## Parts of the exercise
1. Decide whether each statement agrees with the article on African golf courses, and answer yes or no, quoting the deciding words from the article: (a) More than half of Africa's golf courses are in South Africa. (b) Peter Matkovich designed the course at the Cascades at Soma Bay. (c) Mauritius currently has seven championship golf courses.
2. Retype the passage of the article on African golf courses between "Here, majestic views" and "and 18th holes.", inclusive.

## Excerpt provided
** begin **
(CNN) — For a reputedly impoverished continent, Africa has a remarkable number of golf courses -- 828 courses in 50 countries with a little more than half of those, 450, located in South Africa.
Egypt, Kenya, Mauritius, Morocco, South Africa, Tunisia and Zimbabwe are all gaining reputations as good destinations for a golf holiday.
There are 43 other countries in Africa with multiple courses (Nigeria has 50 and Zambia has 21) and it won't be much longer before some of them join that list.
If you're contemplating a golf holiday in Africa, here's my list of the 10 best golf courses in Africa, in alphabetical order by country.
All are great courses and, with the exception of the Seychelles, there are plenty of other excellent courses in each country if you like variety.
1. The Cascades at Soma Bay, Hurghada, Egypt
This 6,991-yard, par-72 Gary Player design is a spectacular desert links course with lush green fairways, extensive water hazards, including the Red Sea on five holes, and a series of potentially problematic man-made lakes on four other holes.
Other hazards on this beautiful and challenging golf course include palm trees dotted around the fairways, strategically placed fairway bunkers on most holes, plenty of green-side bunkers, and, of course, the vast desert of sand that awaits you on every hole should you stray too far off line.
Other golf facilities available at the Cascades include a nine-hole par three course (also designed by Player), a wide range of the latest golf clubs to rent and a Golf Academy with a 60-bay driving range, several putting and pitching practice greens and a team of PGA professionals always on hand to sort your swing out.
Green fees at the Cascades course start from $96 a round.
2. Heritage Golf Club, Bel Ombre, Mauritius
At present there are seven beautiful championship golf courses on Mauritius with another one scheduled to be built in the next two years.
The best of them is the Peter Matkovich-designed Heritage Golf Club course, which measures more than 7,000 yards, par 72 from the back tees.
Here, majestic views of the Indian Ocean shimmering in the sunshine are available from holes 1-5, 7-9 and 17-18, which rise up into the foothills of Bel Ombre in the south of the island.
Beautiful lakes test golfers on the seventh, ninth, 11th, 13th and 18th holes.
Strategically placed boulders and course signage on rocks also enhance the look of an already spectacular and challenging course, while a luxurious clubhouse awaits golfers after their rounds.
** end **
## Recorded information
** begin **
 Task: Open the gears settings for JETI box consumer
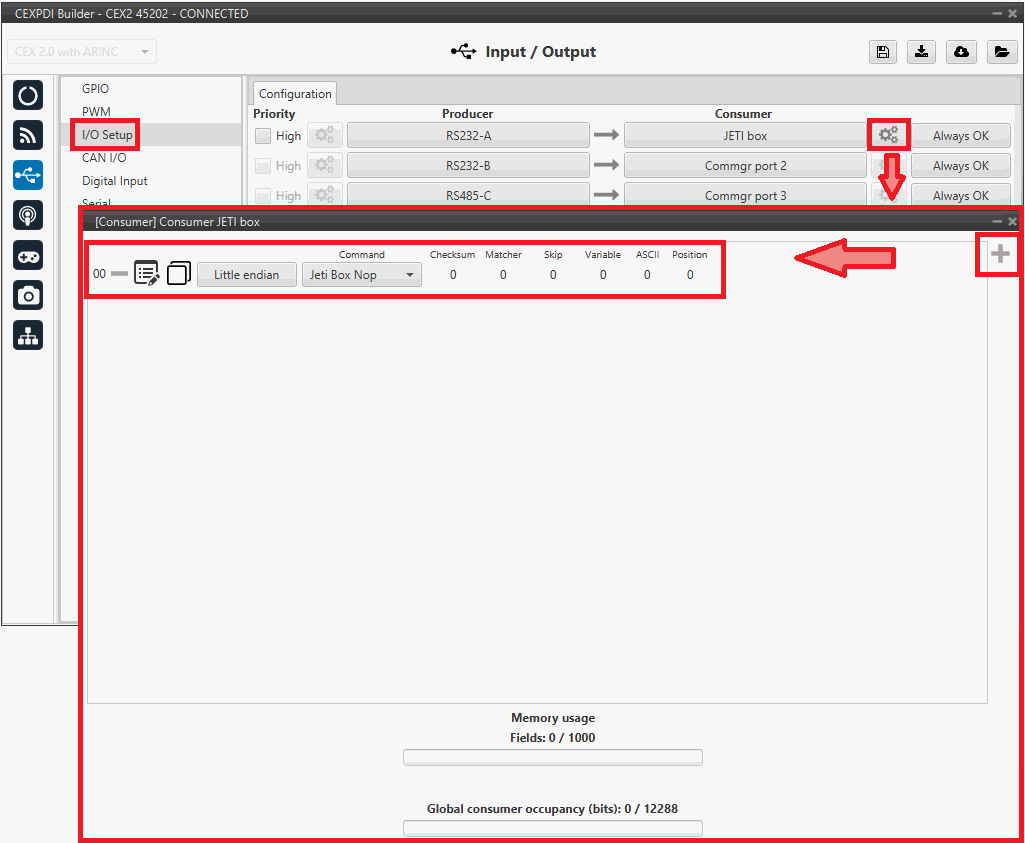pyautogui.click(x=888, y=135)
** end **
## Responses to the tasks
1.
(a) Yes: "828 courses in 50 countries with a little more than half of those, 450, located in South Africa."
(b) No: "This 6,991-yard, par-72 Gary Player design is a spectacular desert links course"
(c) Yes: "At present there are seven beautiful championship golf courses on Mauritius"

2.
Here, majestic views of the Indian Ocean shimmering in the sunshine are available from holes 1-5, 7-9 and 17-18, which rise up into the foothills of Bel Ombre in the south of the island.
Beautiful lakes test golfers on the seventh, ninth, 11th, 13th and 18th holes.